Builders have to pay money to local authorities under what's known as a Section 106 agreement, to help fund infrastructure and public services around new homes they create.
Now, developers will have to cough up an extra £300 on top of each installment they pay, to cover the costs of monitoring and enforcing the Section 106 charges themselves.
The London-based Home Builders Federation (HBF), which represents developers, claimed the levy will cut the amount that can be spent on improving communities.
But Wakefield Council said that the £300 charge was fair and that pursuing firms for the cash costs the taxpayer money.
Bronwen Knight, the council's service director for planning said: "Local authorities can seek a reasonable contribution for their costs for monitoring and reporting of Section 106 planning obligations.
“A fee of £300 per trigger has been set based upon a justifiable amount of time that is reasonably required to monitor each trigger."
In 2019, it was revealed that a number of developers active in Wakefield had been fined by the council for not paying the Section 106 cash on time.

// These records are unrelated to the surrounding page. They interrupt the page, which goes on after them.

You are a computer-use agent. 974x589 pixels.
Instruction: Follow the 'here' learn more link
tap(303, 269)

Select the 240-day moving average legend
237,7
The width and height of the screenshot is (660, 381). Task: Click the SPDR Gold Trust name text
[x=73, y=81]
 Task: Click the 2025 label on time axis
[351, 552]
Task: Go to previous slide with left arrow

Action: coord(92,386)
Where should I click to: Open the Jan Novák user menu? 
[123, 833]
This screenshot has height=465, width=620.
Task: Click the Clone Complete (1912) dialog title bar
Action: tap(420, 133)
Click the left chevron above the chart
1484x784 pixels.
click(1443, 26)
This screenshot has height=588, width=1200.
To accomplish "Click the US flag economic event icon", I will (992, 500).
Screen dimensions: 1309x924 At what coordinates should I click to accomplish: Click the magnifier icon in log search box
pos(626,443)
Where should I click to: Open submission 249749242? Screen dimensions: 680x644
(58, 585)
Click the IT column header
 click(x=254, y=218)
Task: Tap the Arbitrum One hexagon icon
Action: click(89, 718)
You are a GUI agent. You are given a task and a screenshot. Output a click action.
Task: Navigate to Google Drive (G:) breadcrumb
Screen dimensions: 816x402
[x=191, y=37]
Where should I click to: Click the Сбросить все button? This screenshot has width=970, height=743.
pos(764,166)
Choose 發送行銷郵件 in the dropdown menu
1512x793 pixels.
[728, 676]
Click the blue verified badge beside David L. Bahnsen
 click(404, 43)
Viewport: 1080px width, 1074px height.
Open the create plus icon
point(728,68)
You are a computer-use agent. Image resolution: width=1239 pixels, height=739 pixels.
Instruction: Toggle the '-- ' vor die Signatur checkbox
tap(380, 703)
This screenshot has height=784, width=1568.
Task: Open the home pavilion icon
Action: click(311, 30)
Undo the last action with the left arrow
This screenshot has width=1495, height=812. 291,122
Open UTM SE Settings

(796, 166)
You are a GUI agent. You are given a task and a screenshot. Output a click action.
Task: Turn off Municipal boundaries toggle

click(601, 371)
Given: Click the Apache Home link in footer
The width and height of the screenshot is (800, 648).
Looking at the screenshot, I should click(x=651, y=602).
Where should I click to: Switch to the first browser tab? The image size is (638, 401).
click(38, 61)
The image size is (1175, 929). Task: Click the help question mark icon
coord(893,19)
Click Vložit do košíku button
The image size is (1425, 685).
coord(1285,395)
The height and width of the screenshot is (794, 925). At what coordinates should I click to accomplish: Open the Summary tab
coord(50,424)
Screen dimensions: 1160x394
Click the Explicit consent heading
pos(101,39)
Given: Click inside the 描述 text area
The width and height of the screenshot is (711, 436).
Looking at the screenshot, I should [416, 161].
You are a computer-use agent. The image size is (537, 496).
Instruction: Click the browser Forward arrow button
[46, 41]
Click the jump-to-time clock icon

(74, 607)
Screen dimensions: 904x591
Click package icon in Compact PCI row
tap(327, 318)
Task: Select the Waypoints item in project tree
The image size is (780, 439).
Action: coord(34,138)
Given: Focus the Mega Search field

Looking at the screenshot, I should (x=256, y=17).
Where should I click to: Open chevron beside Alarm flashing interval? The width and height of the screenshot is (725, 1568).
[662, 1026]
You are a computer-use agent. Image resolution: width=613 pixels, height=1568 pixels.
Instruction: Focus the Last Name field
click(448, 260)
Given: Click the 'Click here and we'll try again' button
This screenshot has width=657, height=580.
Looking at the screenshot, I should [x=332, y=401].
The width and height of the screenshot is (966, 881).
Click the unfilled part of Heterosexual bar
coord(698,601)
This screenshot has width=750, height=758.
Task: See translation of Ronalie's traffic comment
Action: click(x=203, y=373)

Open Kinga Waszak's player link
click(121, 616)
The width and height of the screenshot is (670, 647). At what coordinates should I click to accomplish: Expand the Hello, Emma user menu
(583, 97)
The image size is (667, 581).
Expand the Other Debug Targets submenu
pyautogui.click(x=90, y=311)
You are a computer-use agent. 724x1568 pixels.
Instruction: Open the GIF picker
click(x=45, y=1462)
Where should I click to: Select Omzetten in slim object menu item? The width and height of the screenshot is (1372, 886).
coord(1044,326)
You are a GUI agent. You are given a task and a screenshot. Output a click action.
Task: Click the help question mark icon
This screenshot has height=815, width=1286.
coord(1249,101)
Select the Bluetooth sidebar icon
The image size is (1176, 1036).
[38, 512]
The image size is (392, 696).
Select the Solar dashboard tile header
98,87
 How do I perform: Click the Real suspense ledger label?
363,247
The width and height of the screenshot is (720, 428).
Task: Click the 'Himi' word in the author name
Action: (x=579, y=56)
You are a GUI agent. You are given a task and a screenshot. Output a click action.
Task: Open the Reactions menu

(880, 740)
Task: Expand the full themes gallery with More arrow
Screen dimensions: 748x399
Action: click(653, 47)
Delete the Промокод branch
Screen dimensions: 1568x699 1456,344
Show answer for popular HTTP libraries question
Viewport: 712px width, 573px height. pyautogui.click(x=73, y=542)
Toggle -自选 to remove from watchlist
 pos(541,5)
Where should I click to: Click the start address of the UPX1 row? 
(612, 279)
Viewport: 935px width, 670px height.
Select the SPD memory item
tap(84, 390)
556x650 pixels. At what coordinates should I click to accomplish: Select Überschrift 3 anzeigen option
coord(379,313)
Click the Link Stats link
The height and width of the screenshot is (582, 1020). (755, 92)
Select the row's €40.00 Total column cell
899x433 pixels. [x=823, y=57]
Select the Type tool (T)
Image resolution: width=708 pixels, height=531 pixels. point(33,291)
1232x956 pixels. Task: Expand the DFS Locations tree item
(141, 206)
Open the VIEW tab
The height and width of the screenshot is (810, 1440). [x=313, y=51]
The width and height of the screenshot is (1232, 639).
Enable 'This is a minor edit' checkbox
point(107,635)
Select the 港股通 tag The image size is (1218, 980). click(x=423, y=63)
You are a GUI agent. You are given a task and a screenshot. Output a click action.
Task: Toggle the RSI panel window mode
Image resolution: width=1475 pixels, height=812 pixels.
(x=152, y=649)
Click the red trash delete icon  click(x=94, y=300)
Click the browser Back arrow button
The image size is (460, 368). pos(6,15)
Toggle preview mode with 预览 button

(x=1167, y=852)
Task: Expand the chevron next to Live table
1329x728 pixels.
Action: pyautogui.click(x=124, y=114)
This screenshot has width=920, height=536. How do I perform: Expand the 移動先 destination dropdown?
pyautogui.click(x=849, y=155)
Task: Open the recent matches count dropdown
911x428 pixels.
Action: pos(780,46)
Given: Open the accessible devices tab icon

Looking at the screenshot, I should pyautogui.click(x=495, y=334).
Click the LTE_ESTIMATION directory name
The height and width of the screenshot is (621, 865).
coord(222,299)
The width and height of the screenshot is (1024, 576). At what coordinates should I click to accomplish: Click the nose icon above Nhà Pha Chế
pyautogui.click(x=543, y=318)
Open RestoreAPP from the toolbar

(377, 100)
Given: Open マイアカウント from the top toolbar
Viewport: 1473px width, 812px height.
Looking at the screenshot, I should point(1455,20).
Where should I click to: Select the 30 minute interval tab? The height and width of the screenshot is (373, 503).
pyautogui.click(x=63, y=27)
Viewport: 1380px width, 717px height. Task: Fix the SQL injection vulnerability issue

Local authorities are able to take firms to court if the money is still not paid.
But criticising the £300 charge, HBF's planning director Andrew Whitaker said: "Local authorities legally have the right to levy a charge to reflect the actual cost of the monitoring.
"However, there is only a specific amount of money available and so any charges will reduce the funding for improvements to infrastructure and amenities in the local area."